> WORK TO COMPLETE
Reproduce the material below, substituting "Identify" for every occurrence of "Describe" and leaving all other text unchanged.

> DATA SHOWN

# # # # #

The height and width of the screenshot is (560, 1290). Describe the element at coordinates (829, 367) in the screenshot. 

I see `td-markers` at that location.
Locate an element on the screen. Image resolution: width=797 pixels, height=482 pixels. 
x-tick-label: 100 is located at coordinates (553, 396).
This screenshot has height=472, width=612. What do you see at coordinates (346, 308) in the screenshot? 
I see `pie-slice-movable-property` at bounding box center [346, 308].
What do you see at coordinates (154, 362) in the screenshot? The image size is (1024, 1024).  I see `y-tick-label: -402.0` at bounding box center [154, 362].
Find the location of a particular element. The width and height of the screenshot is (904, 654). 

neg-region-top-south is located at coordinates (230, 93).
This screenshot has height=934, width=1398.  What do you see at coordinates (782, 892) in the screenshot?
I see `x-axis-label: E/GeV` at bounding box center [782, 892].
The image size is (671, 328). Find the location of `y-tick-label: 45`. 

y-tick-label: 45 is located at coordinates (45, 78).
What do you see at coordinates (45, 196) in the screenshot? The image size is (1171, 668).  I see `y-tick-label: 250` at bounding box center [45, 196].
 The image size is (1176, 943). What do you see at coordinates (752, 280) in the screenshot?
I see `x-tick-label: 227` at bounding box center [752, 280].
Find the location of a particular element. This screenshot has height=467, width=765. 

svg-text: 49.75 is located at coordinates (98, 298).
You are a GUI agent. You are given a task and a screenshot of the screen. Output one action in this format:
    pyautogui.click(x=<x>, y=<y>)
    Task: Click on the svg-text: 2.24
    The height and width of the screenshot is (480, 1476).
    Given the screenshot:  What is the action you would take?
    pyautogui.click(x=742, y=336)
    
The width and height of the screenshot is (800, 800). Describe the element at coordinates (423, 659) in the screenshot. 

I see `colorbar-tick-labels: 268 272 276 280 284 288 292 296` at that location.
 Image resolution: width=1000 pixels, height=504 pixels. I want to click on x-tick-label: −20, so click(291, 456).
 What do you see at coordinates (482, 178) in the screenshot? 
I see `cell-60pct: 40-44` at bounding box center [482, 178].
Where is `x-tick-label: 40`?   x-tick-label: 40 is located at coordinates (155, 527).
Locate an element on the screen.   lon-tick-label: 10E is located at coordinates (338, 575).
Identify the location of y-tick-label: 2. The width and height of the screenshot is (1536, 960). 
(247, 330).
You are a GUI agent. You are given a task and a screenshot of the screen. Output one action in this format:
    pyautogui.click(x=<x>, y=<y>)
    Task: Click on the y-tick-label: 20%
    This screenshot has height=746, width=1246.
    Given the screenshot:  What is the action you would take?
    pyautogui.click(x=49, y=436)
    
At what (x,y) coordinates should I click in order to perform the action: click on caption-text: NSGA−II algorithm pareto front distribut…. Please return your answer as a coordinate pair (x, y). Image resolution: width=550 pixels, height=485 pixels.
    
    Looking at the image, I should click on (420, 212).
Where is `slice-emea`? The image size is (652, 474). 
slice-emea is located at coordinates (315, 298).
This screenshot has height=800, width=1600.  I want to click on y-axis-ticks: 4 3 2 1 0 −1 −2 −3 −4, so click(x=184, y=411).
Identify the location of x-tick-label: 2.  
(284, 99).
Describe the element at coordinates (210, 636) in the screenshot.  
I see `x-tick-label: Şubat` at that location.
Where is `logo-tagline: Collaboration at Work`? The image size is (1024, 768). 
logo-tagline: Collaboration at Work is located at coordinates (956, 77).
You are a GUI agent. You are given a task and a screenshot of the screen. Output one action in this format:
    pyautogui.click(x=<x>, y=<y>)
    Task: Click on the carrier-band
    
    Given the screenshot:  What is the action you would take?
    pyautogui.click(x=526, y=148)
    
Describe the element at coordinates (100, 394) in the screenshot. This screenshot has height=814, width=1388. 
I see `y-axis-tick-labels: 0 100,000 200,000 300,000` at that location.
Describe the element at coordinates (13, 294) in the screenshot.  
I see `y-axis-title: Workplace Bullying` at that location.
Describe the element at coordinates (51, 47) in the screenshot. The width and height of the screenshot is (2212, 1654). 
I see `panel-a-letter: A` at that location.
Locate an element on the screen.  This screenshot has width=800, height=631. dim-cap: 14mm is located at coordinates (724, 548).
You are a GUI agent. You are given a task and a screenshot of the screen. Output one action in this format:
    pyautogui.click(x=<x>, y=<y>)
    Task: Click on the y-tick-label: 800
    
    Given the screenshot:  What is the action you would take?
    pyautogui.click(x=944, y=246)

# # # # #

> FINAL ANSWER
The height and width of the screenshot is (560, 1290). Identify the element at coordinates (829, 367) in the screenshot. 

I see `td-markers` at that location.
Locate an element on the screen. Image resolution: width=797 pixels, height=482 pixels. 
x-tick-label: 100 is located at coordinates (553, 396).
This screenshot has height=472, width=612. What do you see at coordinates (346, 308) in the screenshot? 
I see `pie-slice-movable-property` at bounding box center [346, 308].
What do you see at coordinates (154, 362) in the screenshot? The image size is (1024, 1024).  I see `y-tick-label: -402.0` at bounding box center [154, 362].
Find the location of a particular element. The width and height of the screenshot is (904, 654). 

neg-region-top-south is located at coordinates (230, 93).
This screenshot has height=934, width=1398.  What do you see at coordinates (782, 892) in the screenshot?
I see `x-axis-label: E/GeV` at bounding box center [782, 892].
The image size is (671, 328). Find the location of `y-tick-label: 45`. 

y-tick-label: 45 is located at coordinates (45, 78).
What do you see at coordinates (45, 196) in the screenshot? The image size is (1171, 668).  I see `y-tick-label: 250` at bounding box center [45, 196].
 The image size is (1176, 943). What do you see at coordinates (752, 280) in the screenshot?
I see `x-tick-label: 227` at bounding box center [752, 280].
Find the location of a particular element. This screenshot has height=467, width=765. 

svg-text: 49.75 is located at coordinates (98, 298).
You are a GUI agent. You are given a task and a screenshot of the screen. Output one action in this format:
    pyautogui.click(x=<x>, y=<y>)
    Task: Click on the svg-text: 2.24
    The height and width of the screenshot is (480, 1476).
    Given the screenshot:  What is the action you would take?
    pyautogui.click(x=742, y=336)
    
The width and height of the screenshot is (800, 800). Identify the element at coordinates (423, 659) in the screenshot. 

I see `colorbar-tick-labels: 268 272 276 280 284 288 292 296` at that location.
 Image resolution: width=1000 pixels, height=504 pixels. I want to click on x-tick-label: −20, so click(291, 456).
 What do you see at coordinates (482, 178) in the screenshot? 
I see `cell-60pct: 40-44` at bounding box center [482, 178].
Where is `x-tick-label: 40`?   x-tick-label: 40 is located at coordinates (155, 527).
Locate an element on the screen.   lon-tick-label: 10E is located at coordinates (338, 575).
Identify the location of y-tick-label: 2. The width and height of the screenshot is (1536, 960). 
(247, 330).
You are a GUI agent. You are given a task and a screenshot of the screen. Output one action in this format:
    pyautogui.click(x=<x>, y=<y>)
    Task: Click on the y-tick-label: 20%
    This screenshot has height=746, width=1246.
    Given the screenshot:  What is the action you would take?
    pyautogui.click(x=49, y=436)
    
At what (x,y) coordinates should I click in order to perform the action: click on caption-text: NSGA−II algorithm pareto front distribut…. Please return your answer as a coordinate pair (x, y). Image resolution: width=550 pixels, height=485 pixels.
    
    Looking at the image, I should click on (420, 212).
Where is `slice-emea`? The image size is (652, 474). 
slice-emea is located at coordinates (315, 298).
This screenshot has height=800, width=1600.  I want to click on y-axis-ticks: 4 3 2 1 0 −1 −2 −3 −4, so click(x=184, y=411).
Identify the location of x-tick-label: 2.  
(284, 99).
Identify the element at coordinates (210, 636) in the screenshot.  
I see `x-tick-label: Şubat` at that location.
Where is `logo-tagline: Collaboration at Work`? The image size is (1024, 768). 
logo-tagline: Collaboration at Work is located at coordinates (956, 77).
You are a GUI agent. You are given a task and a screenshot of the screen. Output one action in this format:
    pyautogui.click(x=<x>, y=<y>)
    Task: Click on the carrier-band
    
    Given the screenshot:  What is the action you would take?
    pyautogui.click(x=526, y=148)
    
Identify the element at coordinates (100, 394) in the screenshot. This screenshot has height=814, width=1388. 
I see `y-axis-tick-labels: 0 100,000 200,000 300,000` at that location.
Identify the element at coordinates (13, 294) in the screenshot.  
I see `y-axis-title: Workplace Bullying` at that location.
Identify the element at coordinates (51, 47) in the screenshot. The width and height of the screenshot is (2212, 1654). 
I see `panel-a-letter: A` at that location.
Locate an element on the screen.  This screenshot has width=800, height=631. dim-cap: 14mm is located at coordinates (724, 548).
You are a GUI agent. You are given a task and a screenshot of the screen. Output one action in this format:
    pyautogui.click(x=<x>, y=<y>)
    Task: Click on the y-tick-label: 800
    
    Given the screenshot:  What is the action you would take?
    pyautogui.click(x=944, y=246)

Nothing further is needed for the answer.